We are a commune of inquiring, skeptical, politically centrist, capitalist, anglophile, traditionalist New England Yankee humans, humanoids, and animals with many interests beyond and above politics. Each of us has had a high-school education (or GED), but all had ADD so didn't pay attention very well, especially the dogs. Each one of us does "try my best to be just like I am," and none of us enjoys working for others, including for Maggie, from whom we receive neither a nickel nor a dime. Freedom from nags, cranks, government, do-gooders, control-freaks and idiots is all that we ask for.
The salutatorian at my daughter's recent high school graduation actually said almost exactly that. I think his exact words were "Do no harm." I loved it and it was so much better than the community organizer stuff the validictorian spewed.
My son's HS graduation speaker was a Marine Captain who basically said some similar things.

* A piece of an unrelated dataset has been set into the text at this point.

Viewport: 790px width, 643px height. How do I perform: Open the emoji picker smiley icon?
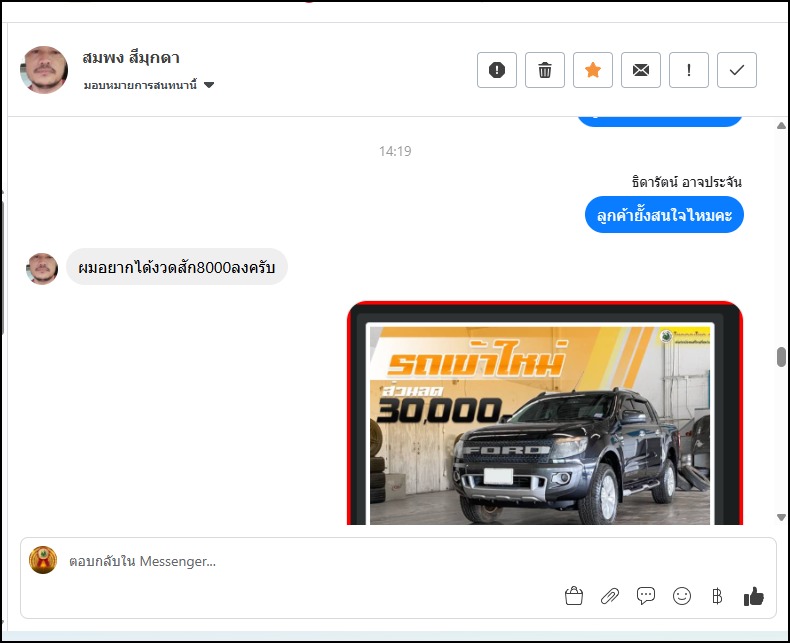(682, 597)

One part of this which struck me was the "fraternity basements" part. I spent quite a bit of time in our fraternity basement and he's right, the bonding down there was very useful.
But I disagree that it's all that valuable - at least it's nowhere near as valuable as the education missed by those who spent time down there while skipping classes. I knew 2 fellows who eventually dropped out. A few others who are making a fair to middling income.

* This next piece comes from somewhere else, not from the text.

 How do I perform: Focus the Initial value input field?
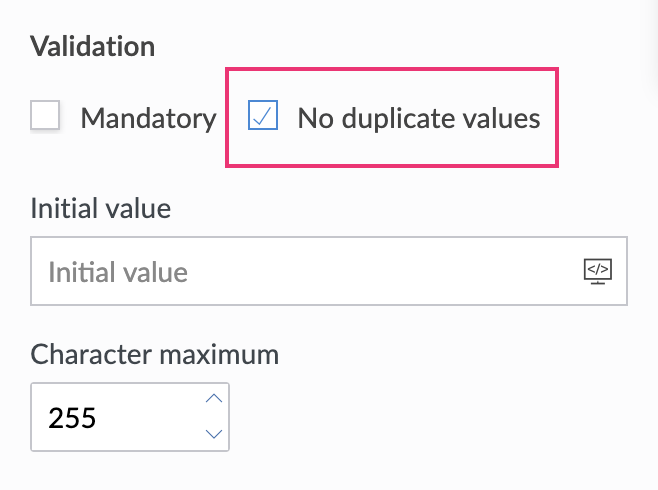[x=300, y=271]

The 'college experience' isn't what I'm paying for my son to have. He can have bonding anywhere, it doesn't have to be a fraternity basement. It could be at the store he works, in the car with friends as he cruises around town, at the community college, on a lacrosse club, etc.
There is no 'college experience' so valuable that it can't be had somewhere else. A friend of mine complained about his experience going to a commuter school. I asked if he had a great time. Yes he did, he joined a fraternity. So, I pointed out, your experience wasn't bad, it was just different, and there's nothing wrong with that. What if I'd chosen Penn as opposed to Syracuse, as I could have? Would I have had a 'better' experience in a fraternity basement there? Would that experience be equal to the education I was receiving? No and no.
Still, some of this was good advice and I agree with it. But I'm not shelling out $40,000 a year for 'an experience'. Too many other ways to have that which are much cheaper.